Personally, I don't bow hunt because of the increased likelihood of missing a clean kill shot, but I don't fault anyone who does have enough confidence in their ability to do it. Same goes for using a carbine at 100 yards plus.


----------



## hillman (Jul 27, 2014)

TrafficsKindaBad said:


> Yeah, 5 rounds, I think.


VT was 4 I think last time I looked. What I'm concerned about is the availability of magazines (but they could be everywhere and I wouldn't know).


----------



## SouthernBoy (Jun 27, 2007)

GCBHM said:


> I certainly agree there are better choices, and that there are better brush guns than a .223 or .30 cal, but it is up to the shooter to decide whether or not to take a shot whether it be through branches or an open shot at say 40 yards. Personally, I would choose to go with a heavier round, *but I would shoot the .223 if it was all I had.* My personal preference for thick brush would either be a shotgun with a slug or something like a .44 carbine. Something with open iron sights and short. The .30-30 would suffice, or a .35 Remington would be better.
> 
> As to capacity, I believe you can get five round magazines for the .223, if I'm not mistaken.

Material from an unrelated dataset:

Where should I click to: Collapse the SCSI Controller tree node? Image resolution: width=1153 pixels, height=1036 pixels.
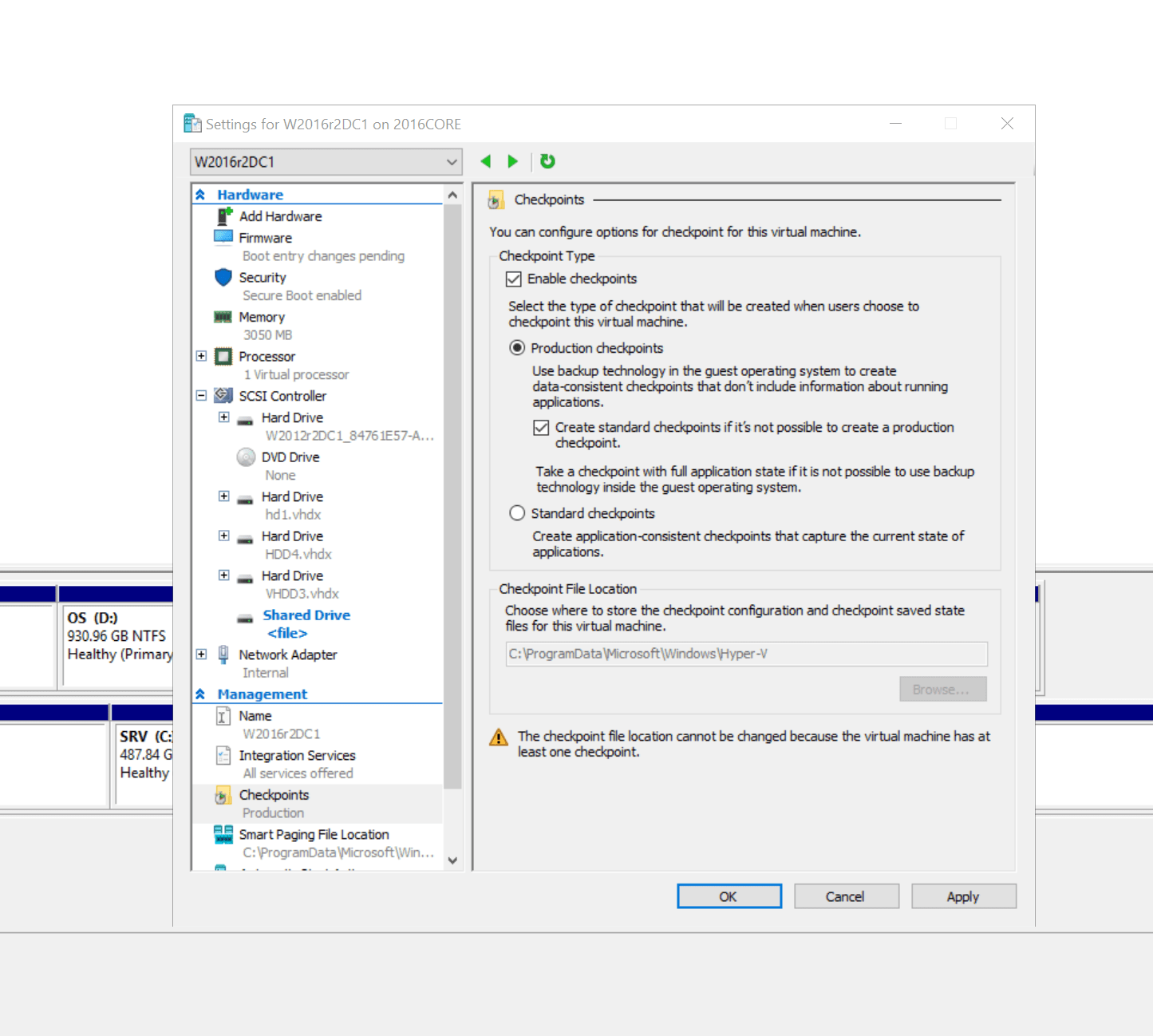tap(201, 395)
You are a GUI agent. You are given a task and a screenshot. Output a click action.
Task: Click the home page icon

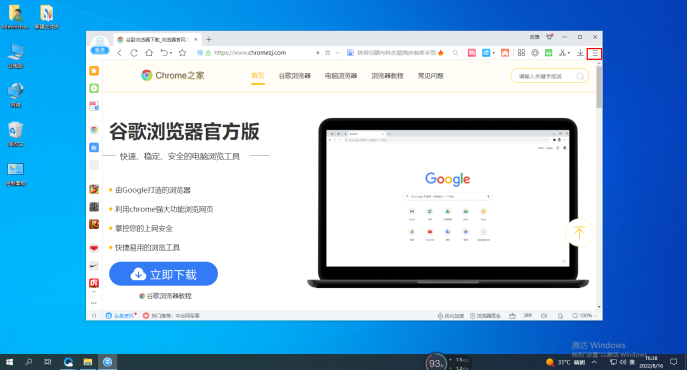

Here in Virginia, when last I hunted, the minimum caliber size was/is .23 caliber with at least 350 ft/lbs of energy at the muzzle. If we had a SHTF scenario and you had to feed you and your family, then I would use anything I could get my hands on and with which I had ammunition. If that was a 5.56/.223 then so be it. Our deer here tend to grow fairly large and with the density of their wooded home areas, you do need something that will get the job done when conditions are not perfect, which they more often that not aren't.

I agree with your list of a .44 Magnum carbine, a .30-30 lever or bolt action, or a .35 Remington. These are all excellent gun/caliber combos for my state.


----------



## SouthernBoy (Jun 27, 2007)

GCBHM said:


> *The 444 is also a rather potent round which would work well as a brush gun.* Suffice it to say that, as I said initially, the .30 carbine isn't the ideal round for hunting. It can work, but you'd have to be rather good. On second thought with the .223/5.56, I'd use it more for open greenfield shooting over brush shooting, although I do think the .223 would be an effective round. You'd probably be better served to choose another round. If you can find a .44 carbine, that is probably the quintessential short range brush gun, IMHO.


The .444 Marlin is great for bear. It does have a lot of recoil which can affect follpwup shots. I have a nephew who has taken quite a few deer with his.


----------



## hillman (Jul 27, 2014)

SouthernBoy said:


> Here in Virginia, when last I hunted, the minimum caliber size was/is .23 caliber with at least 350 ft/lbs of energy at the muzzle. If we had a SHTF scenario and you had to feed you and your family, then I would use anything I could get my hands on and with which I had ammunition. If that was a 5.56/.223 then so be it. Our deer here tend to grow fairly large and with the density of their wooded home areas, you do need something that will get the job done when conditions are not perfect, which they more often that not aren't.
> 
> I agree with your list of a .44 Magnum carbine, a .30-30 lever or bolt action, or a .35 Remington. These are all excellent gun/caliber combos for my state.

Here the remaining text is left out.